SPECTACULAR. FANTASTICAL. UNSTOPPABLE. SEXY.
At Victoria's Secret these are not just adjectives; they're the emotions the nation's leading intimates brand is trying to evoke in customers. “More than anything, we're in the business of feelings,” says CEO Hillary Super.
But many women who grew up with the brand say it has fostered a very different set of feelings in them: Inadequate. Objectified. Fat-shamed. Invisible. As the singer Jax put it in her popular 2022 song “Victoria's Secret,” the mall-staple lingerie store was “made up by a dude,” and it has been widely seen as “Cashin’ in on body issues/Sellin’ skin and bones with big boobs.”
It may be hyperbolic to blame a seller of undergarments for a generation of women’s body issues, but it’s hard to overstate Victoria's Secret's clout in the 1990s and 2000s. In its heyday the brand—with its ubiquitous catalogs, boudoir-style shops, and glitzy runway show—played a key role in defining American beauty standards, promising women they could be bombshells like its famous models, known as Angels. Together with younger sister Pink, it ruled its category, with a third of the North American intimates market and a peak of $8.1 billion in sales in 2018.
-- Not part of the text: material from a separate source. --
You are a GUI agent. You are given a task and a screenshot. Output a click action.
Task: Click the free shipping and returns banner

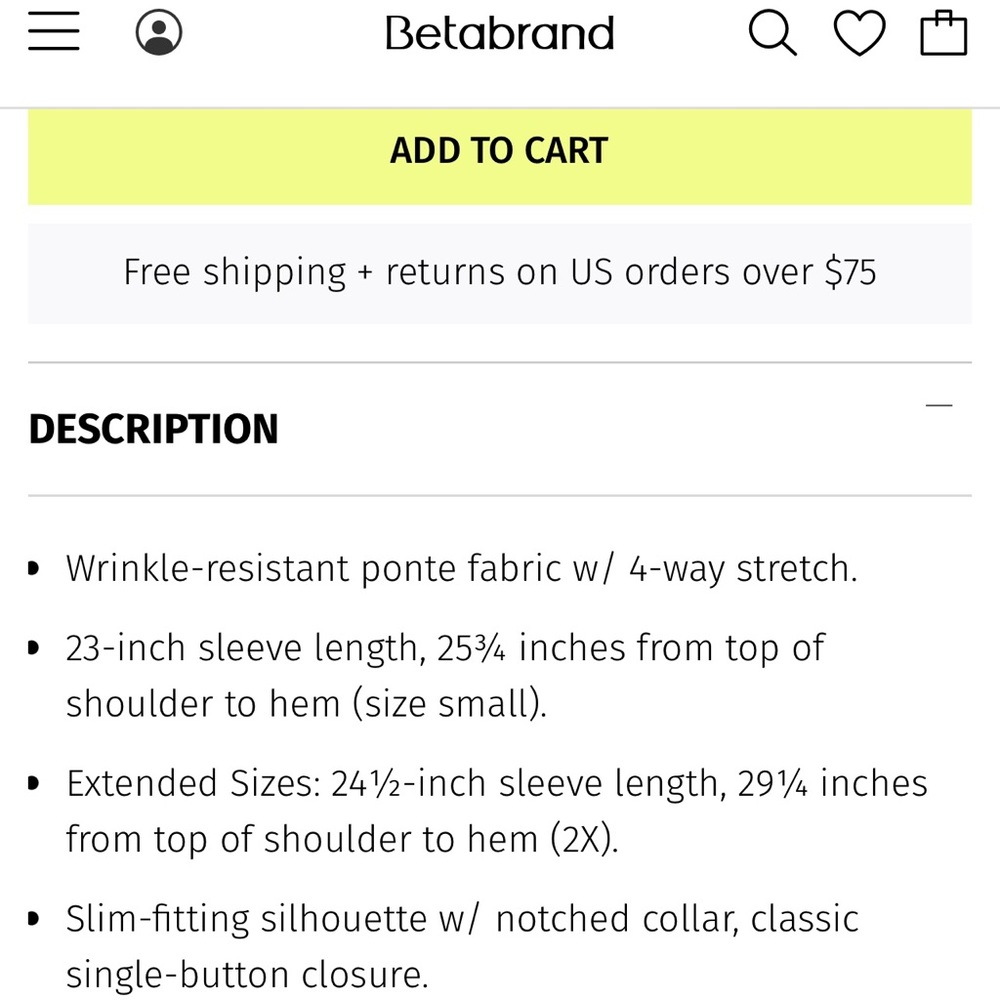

What some viewed as aspirational, others saw as harmful to the self-esteem of women and girls. The inevitable backlash came with the rise of body positivity and diversity in the 2010s, and later the #MeToo movement. The uniformly thin, mostly white models who walked Victoria's Secret runways and posed provocatively in its catalogs began to look outdated, and the brand’s beauty standards were seen as far too narrow.